290 words 2 mins read

"Not invented here" syndrome and dark debt: The PagerDuty story

"Not invented here" syndrome and dark debt: The PagerDuty story

Finding the right balance between writing custom in-house software and using an off-the-shelf solution is difficult. Aish Raj Dahal sheds light on the age old build versus buy problem and "not invented here syndrome" by explaining how PagerDuty built a distributed task scheduler and later moved off it to use an off-the-shelf open source solution.

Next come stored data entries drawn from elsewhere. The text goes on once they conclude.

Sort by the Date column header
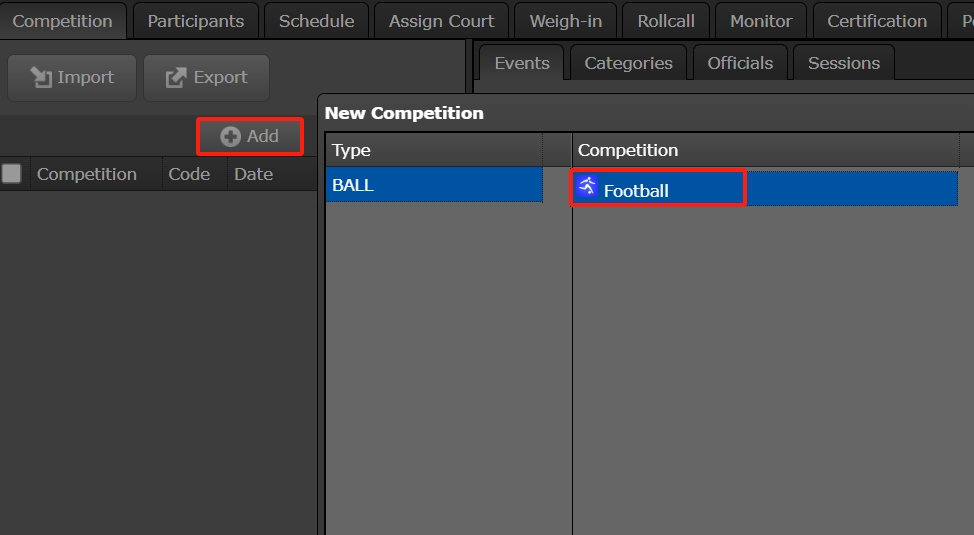 (253, 174)
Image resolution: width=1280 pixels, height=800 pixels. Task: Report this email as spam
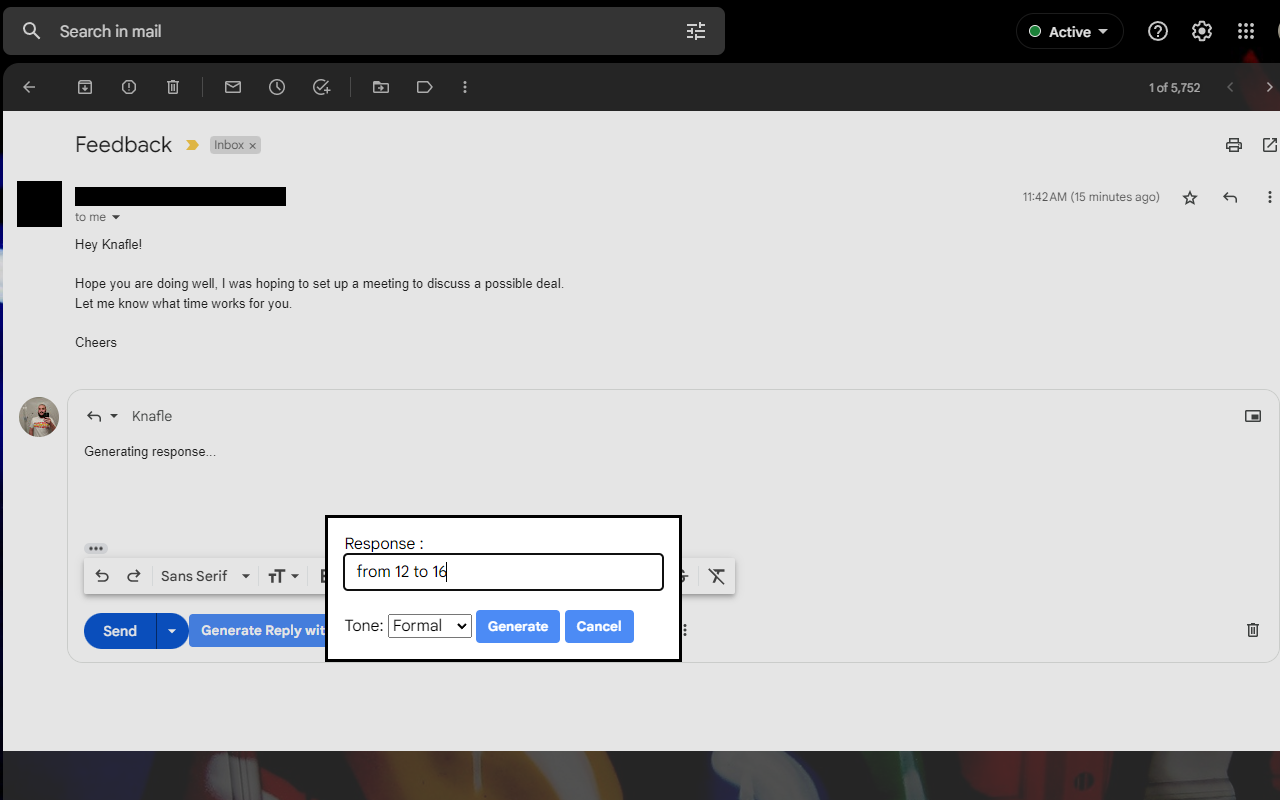click(128, 87)
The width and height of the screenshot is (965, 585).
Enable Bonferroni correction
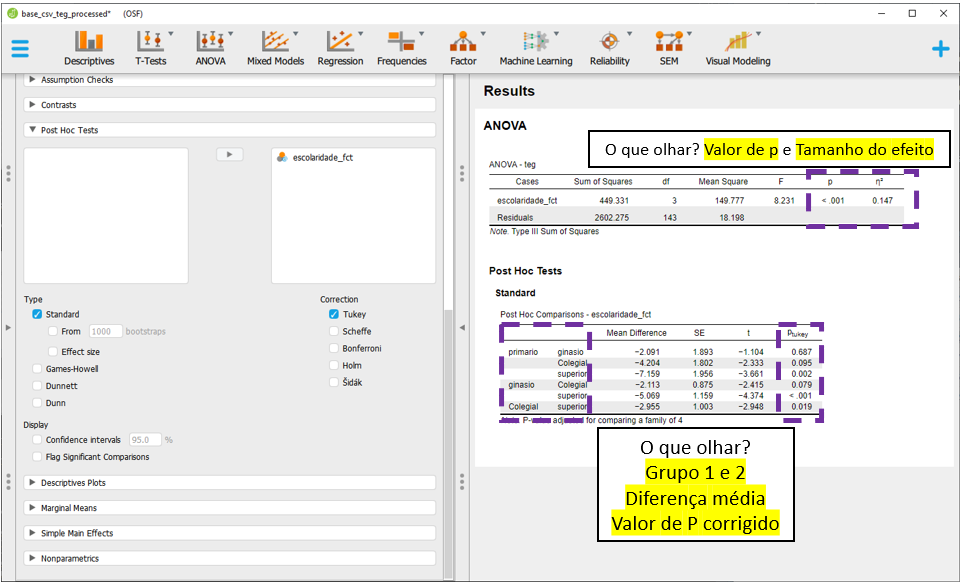(334, 349)
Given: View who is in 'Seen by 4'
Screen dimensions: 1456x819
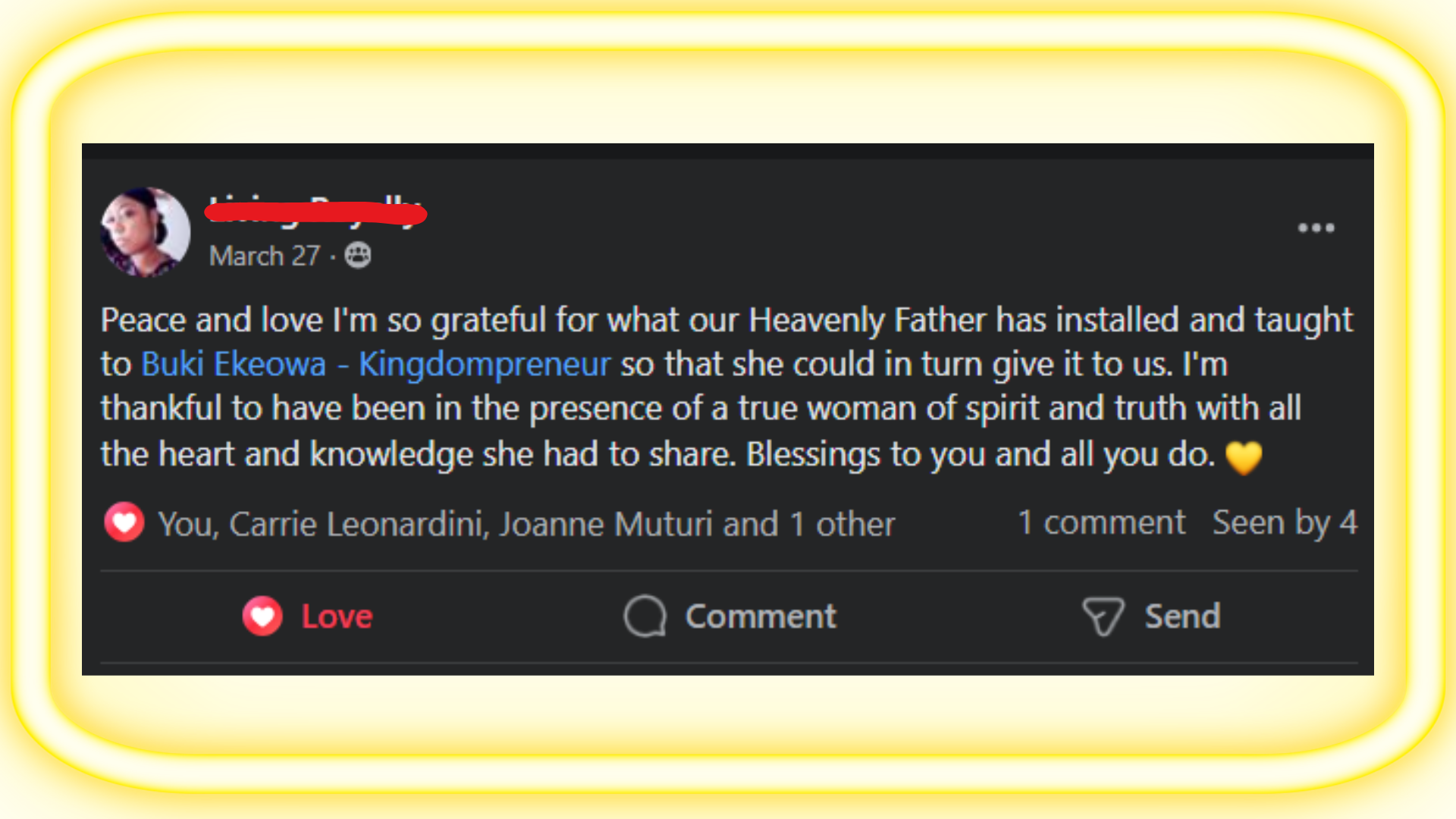Looking at the screenshot, I should coord(1284,522).
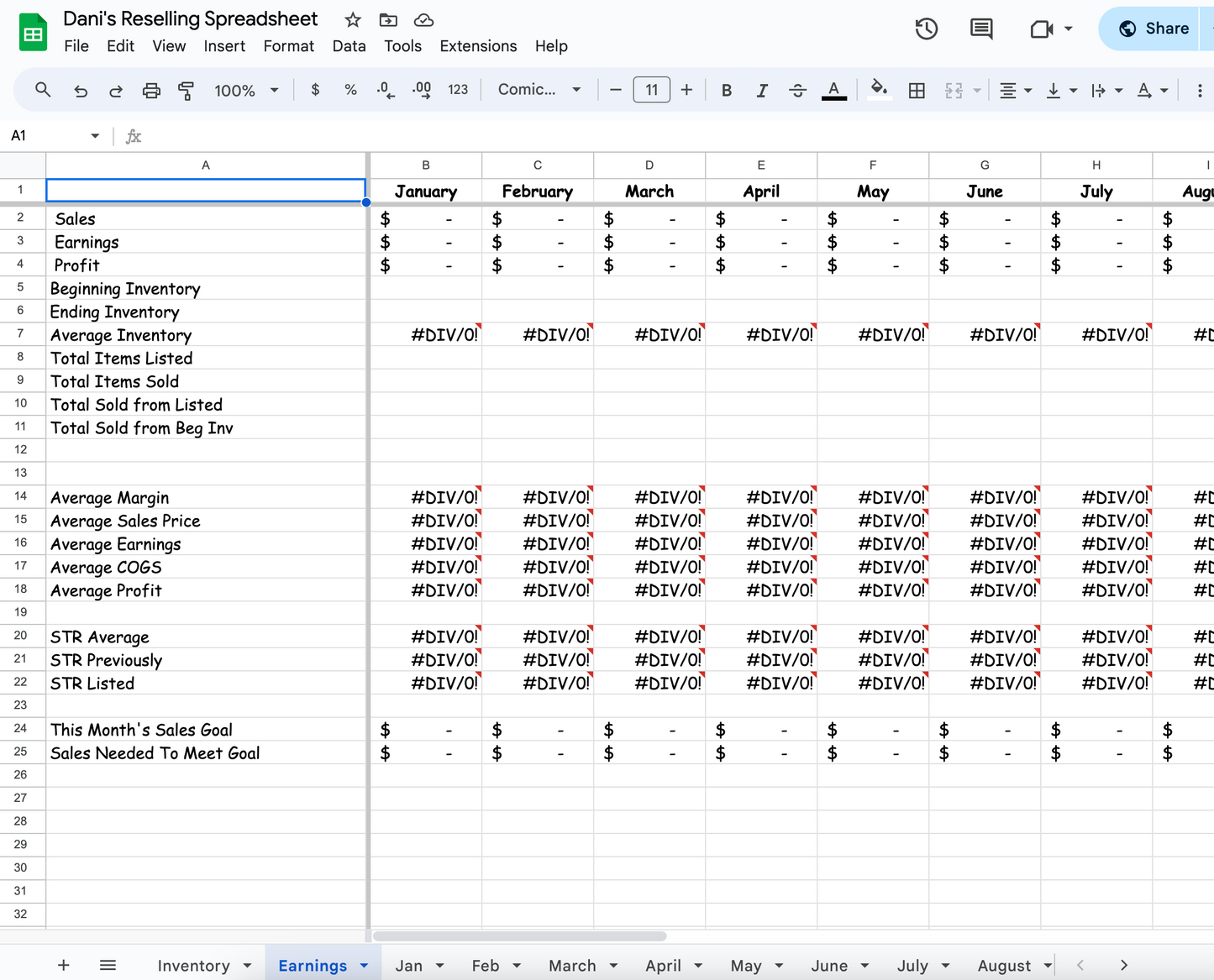Open the font selection dropdown
The width and height of the screenshot is (1214, 980).
click(539, 90)
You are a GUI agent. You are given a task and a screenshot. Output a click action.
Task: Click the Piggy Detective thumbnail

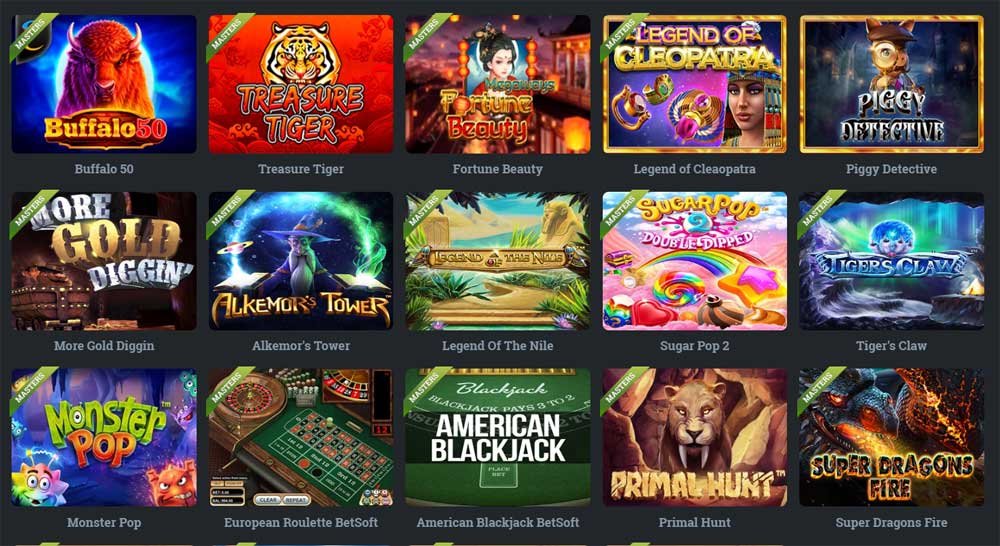pos(892,84)
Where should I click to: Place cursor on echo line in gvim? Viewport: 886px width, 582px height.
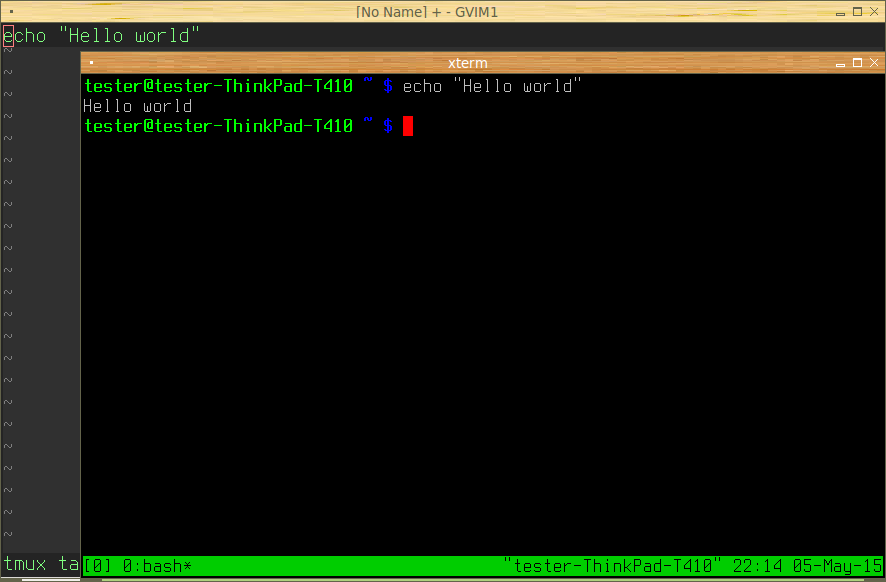tap(102, 36)
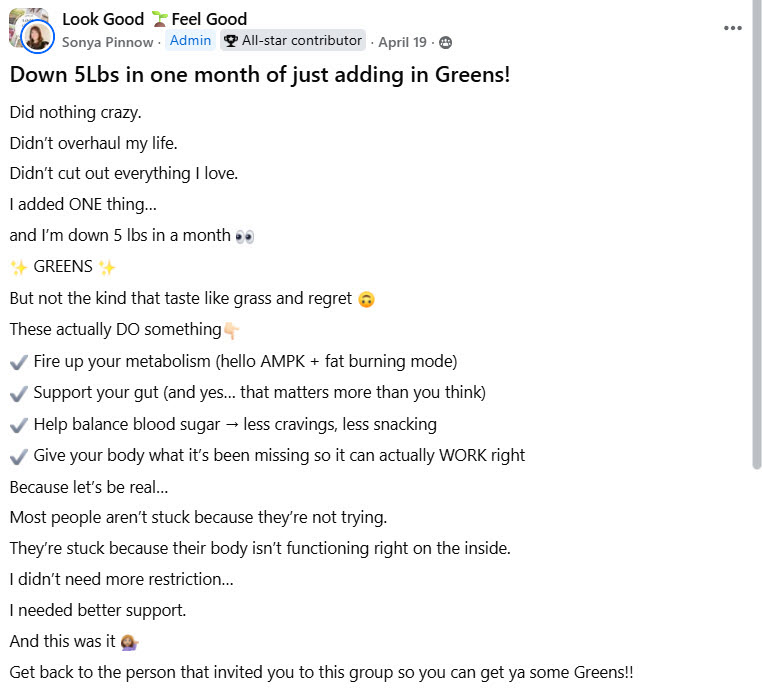Click the pointing-down hand emoji
The image size is (762, 692).
click(x=231, y=331)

Talk Title "Not invented here" syndrome and dark debt: The PagerDuty story
Speakers Aish Raj Dahal (PagerDuty)
Conference O’Reilly Velocity Conference
Conf Tag Building and maintaining complex distributed systems
Location New York, New York
Date October 1-3, 2018
URL Talk Page
Slides Talk Slides
Video

The decision to build something in house versus use something off the shelf is important. In some situations, unyielding requirements mean that no off-the-shelf solution fits the bill, leading organizations to write their own custom software. However, once such custom software is written and deployed, these organizations rarely consider revisiting their original choices. Proliferation of such decisions within an organization ultimately results in so-called “dark debt.” Aish Raj Dahal sheds light on the age old build versus buy problem and “not invented here syndrome” by explaining how PagerDuty built a distributed task scheduler and later moved off it to use an off-the-shelf open source solution. He starts by outlining the different choices that teams and organizations have when considering an in-house solution. He then discusses PagerDuty’s journey from building a highly available Cassandra-based distributed queue solution to address a specific use to using it albeit incorrectly everywhere else to finally depreciating and retiring it in favor of something off the shelf. Along the way, you’ll discover how this large-scale migration was performed without affecting the health of production systems and how revisiting decisions from the past helped uncover dark debt.